The Data Lineage feature is capable of capturing the life cycle of data that goes through pipeline components. It enables tracking progress of data at every stage when it flows in the pipeline.
The Data lineage button is available on the pipeline tile. It is enabled for both Spark and Storm pipelines.
The Data Lineage functionality works in the similar manner for Storm and Spark.
The Configure option of Data Lineage enables you to perform following operations:
- Enable or Disable Data Lineage feature.
- Configure Audit ID generation rules.
- Determine Kafka sink to be used for Data Lineage.
Audit ID: You can provide Audit ID to the message flowing in the pipeline. For example, if thousands of messages are flowing in the pipeline and you want to search one or two messages. It will be really a tedious job. Audit Id option is helpful and helps in searching messages in few seconds.
Sink: After auditing is enabled and a unique id is provided to the messages, data will flow further in the pipeline and will be finally dumped to Kafka.
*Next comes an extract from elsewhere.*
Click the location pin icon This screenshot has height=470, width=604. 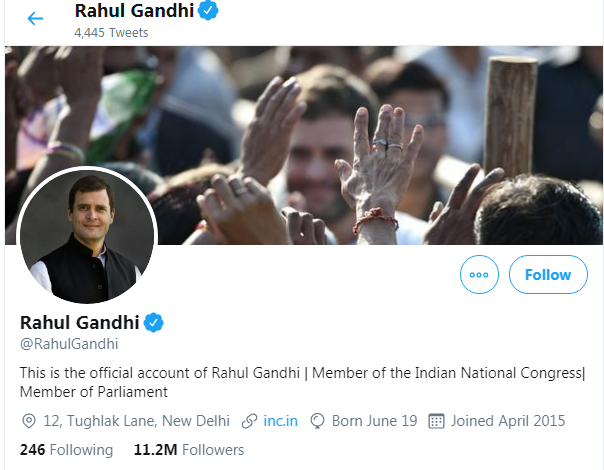coord(28,421)
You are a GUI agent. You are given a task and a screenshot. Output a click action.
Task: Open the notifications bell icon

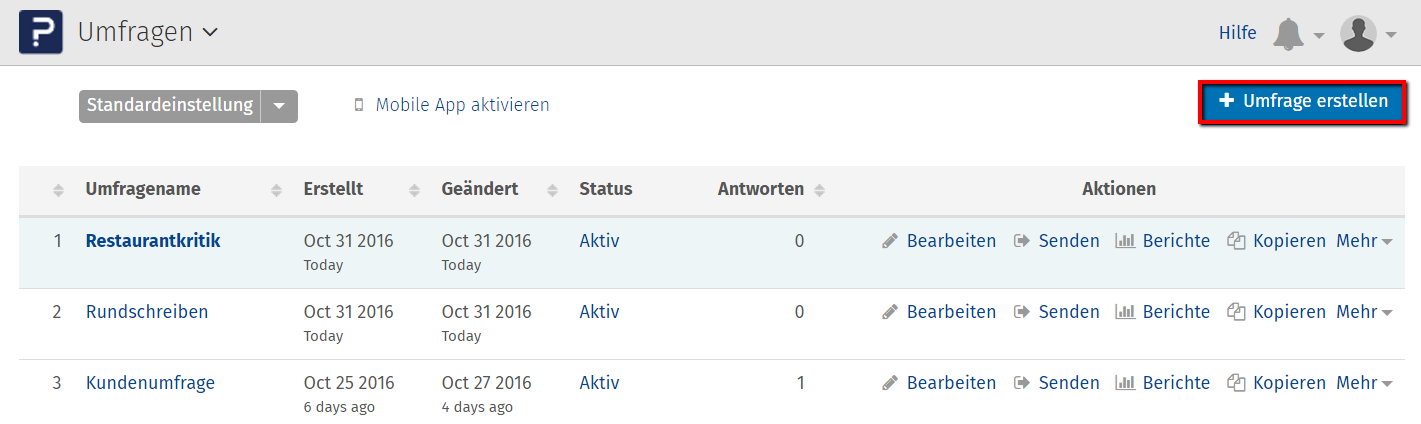(x=1288, y=33)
This option enables you to view or search the Lineage data from its source to its destination.
There are three options for searching the Lineage data:
- Exact Match
- Prefix Search
- Time Range Search
Exact Match: An exact match search criterion will search for the exact matching phrase. For example, if you enter John in the Row Id Field. Search result will display all the messages which contain John.
Prefix Match: It will match the prefix that you entered in the search criterion. For example, enter the Prefix as J in the row search criteria. It will display all the records in which the message name starts with J.
Time Range Search: You can specify the date and time duration for which you wish to view the records. For example, if you enter the date 12.12.2016 and specify the time duration from 13.44:09 to 13.50.09.The system will fetch all the records of the specified time duration.